- [Task directions]: Whenever "agent" occurs in a line of the material, list that line.

* * * * * * * * *

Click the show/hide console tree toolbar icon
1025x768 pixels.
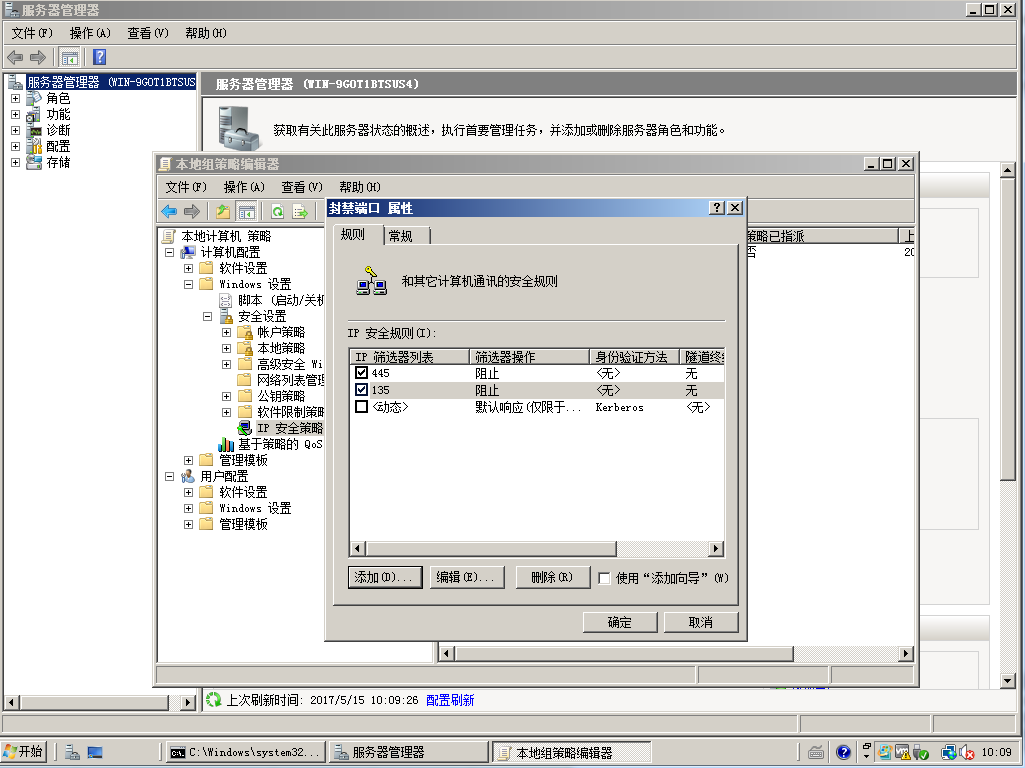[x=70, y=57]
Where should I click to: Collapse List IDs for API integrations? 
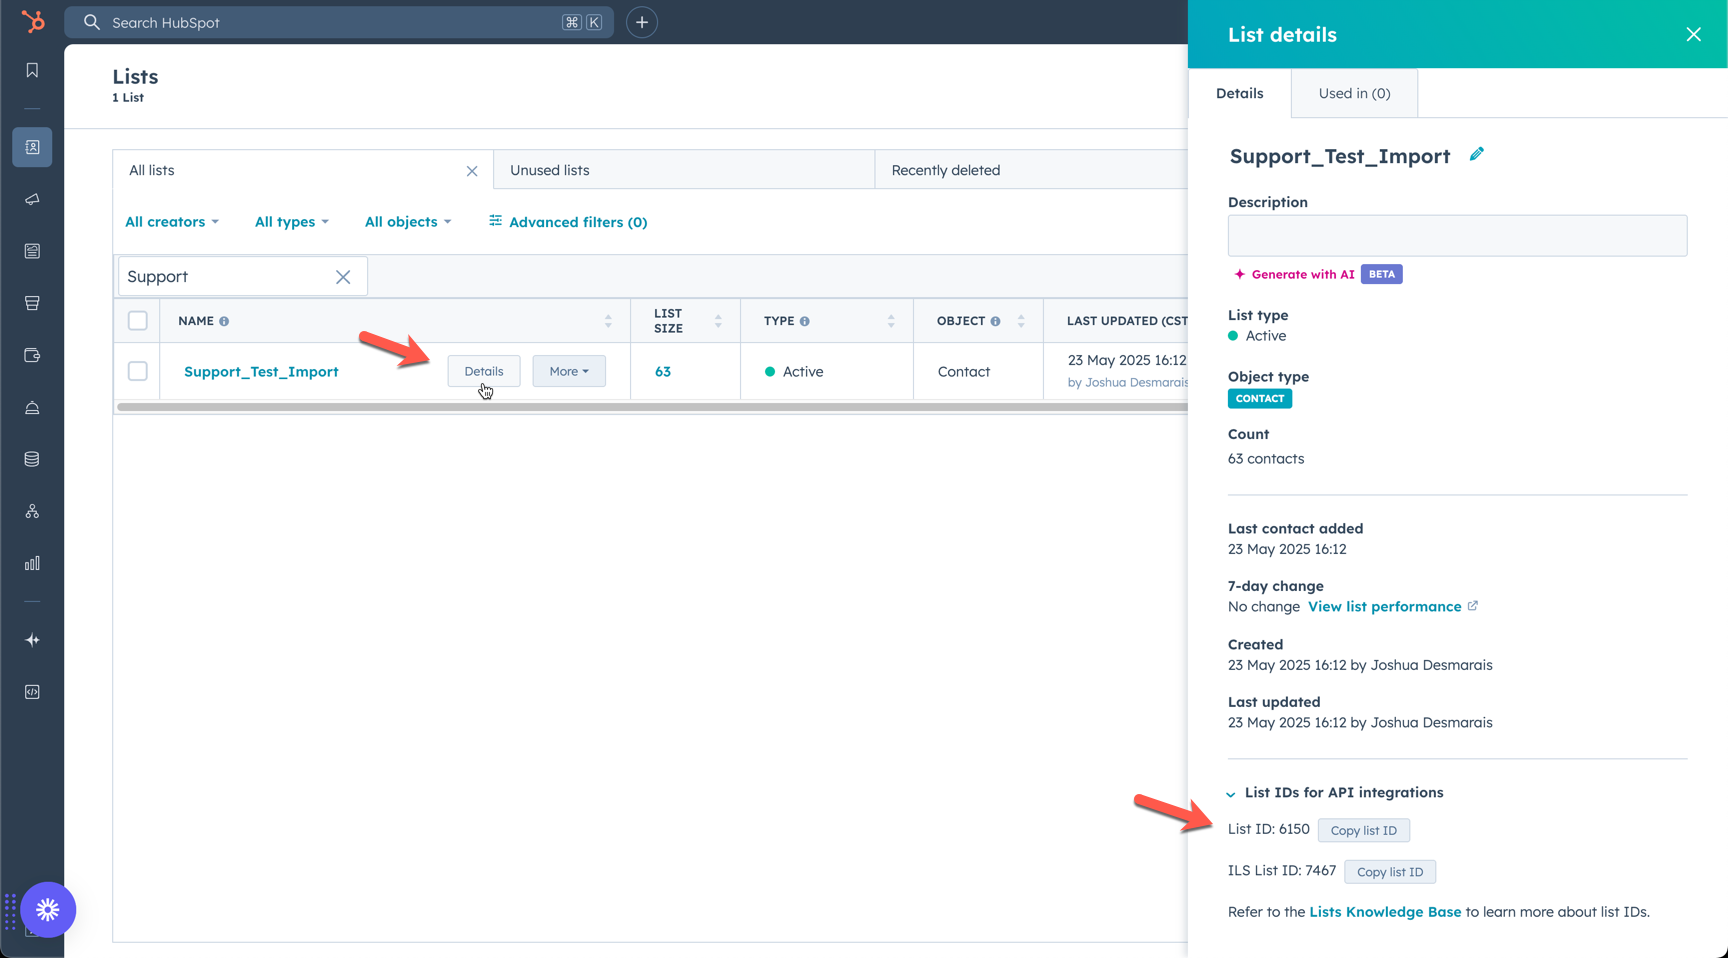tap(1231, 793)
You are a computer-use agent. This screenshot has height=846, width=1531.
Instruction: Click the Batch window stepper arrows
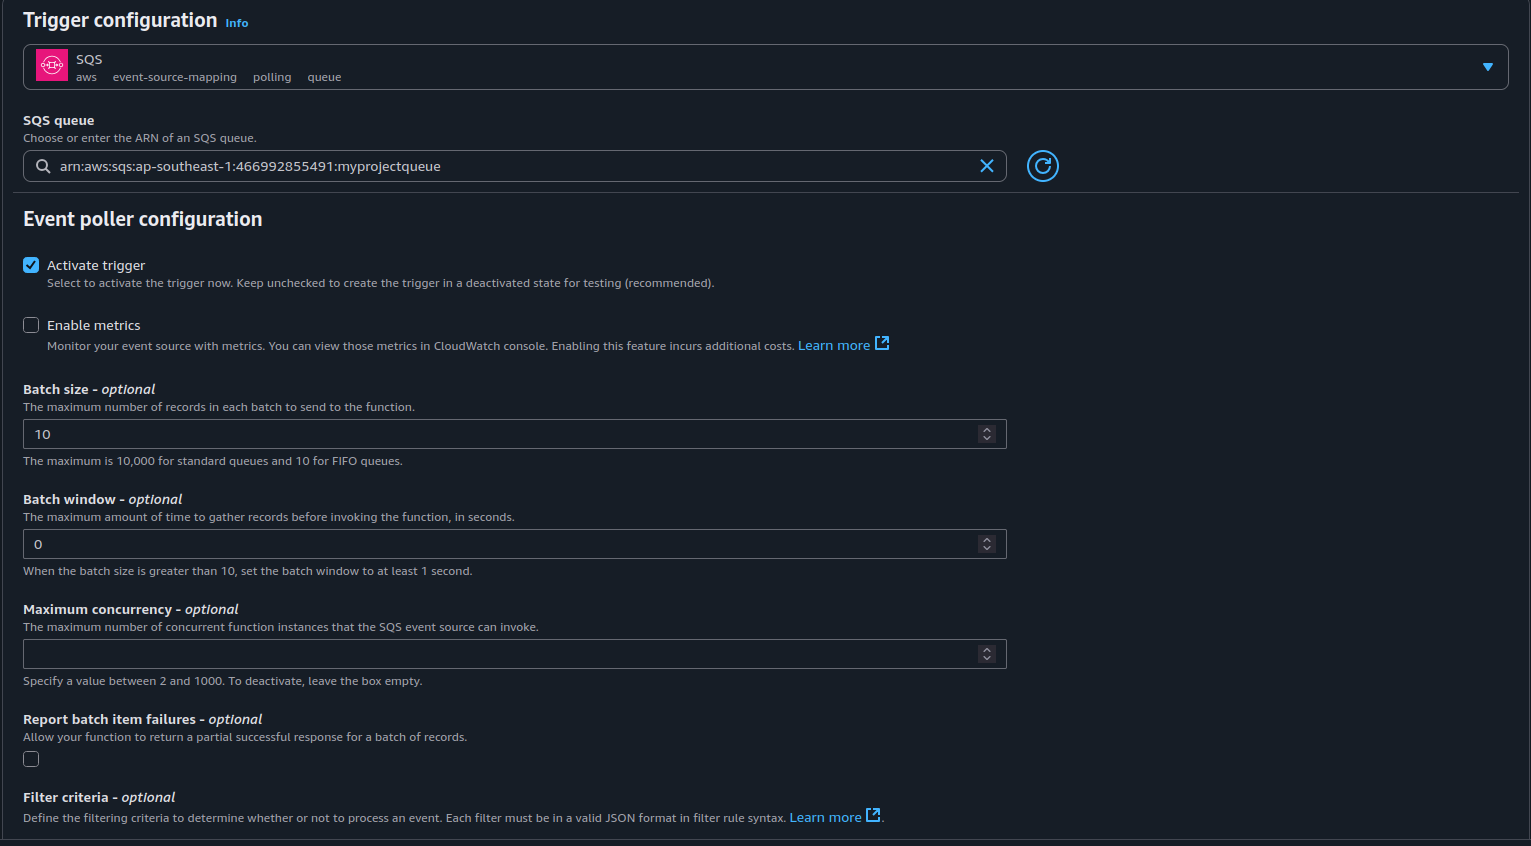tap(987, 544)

* * * * * * * * *

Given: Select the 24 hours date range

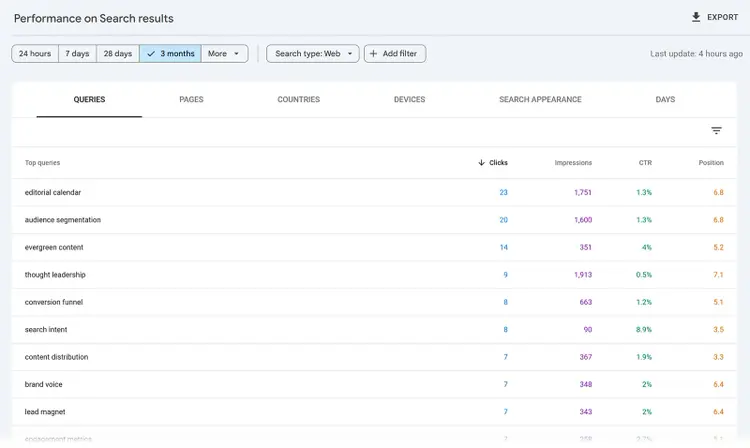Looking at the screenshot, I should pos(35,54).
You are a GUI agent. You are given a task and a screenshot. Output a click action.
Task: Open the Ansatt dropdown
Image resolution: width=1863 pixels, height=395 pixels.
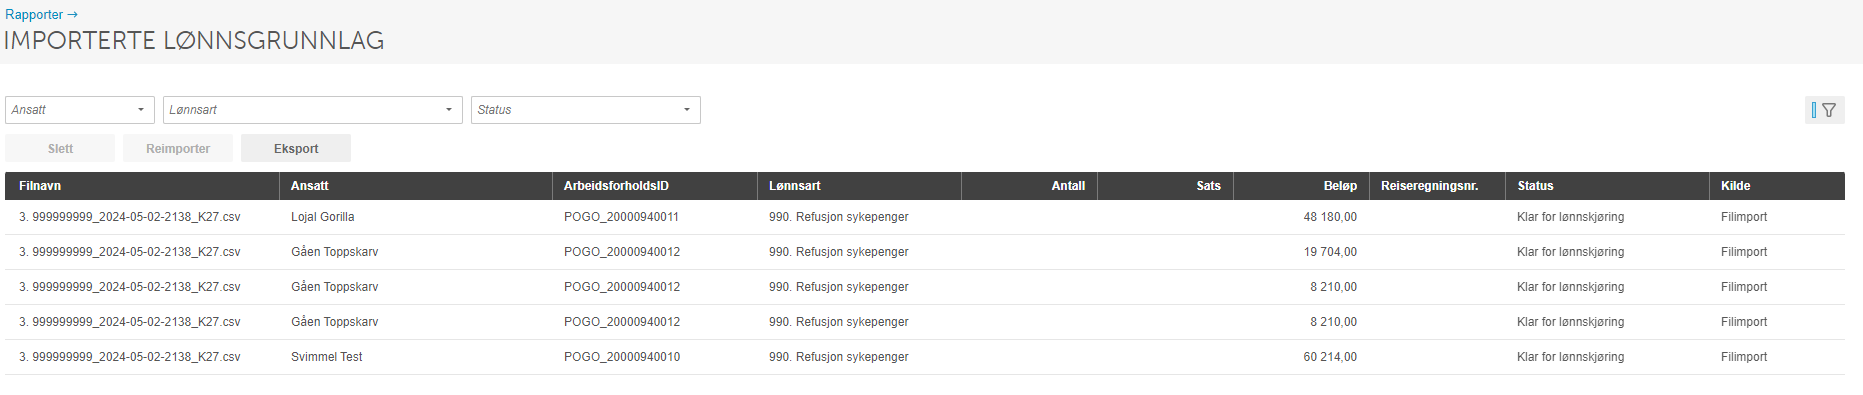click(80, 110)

* * * * * * * * *

- [Written answer]:
You are a computer-use agent. This screenshot has height=846, width=1531.
You are a GUI agent. You are given a task and a screenshot. Output a click action.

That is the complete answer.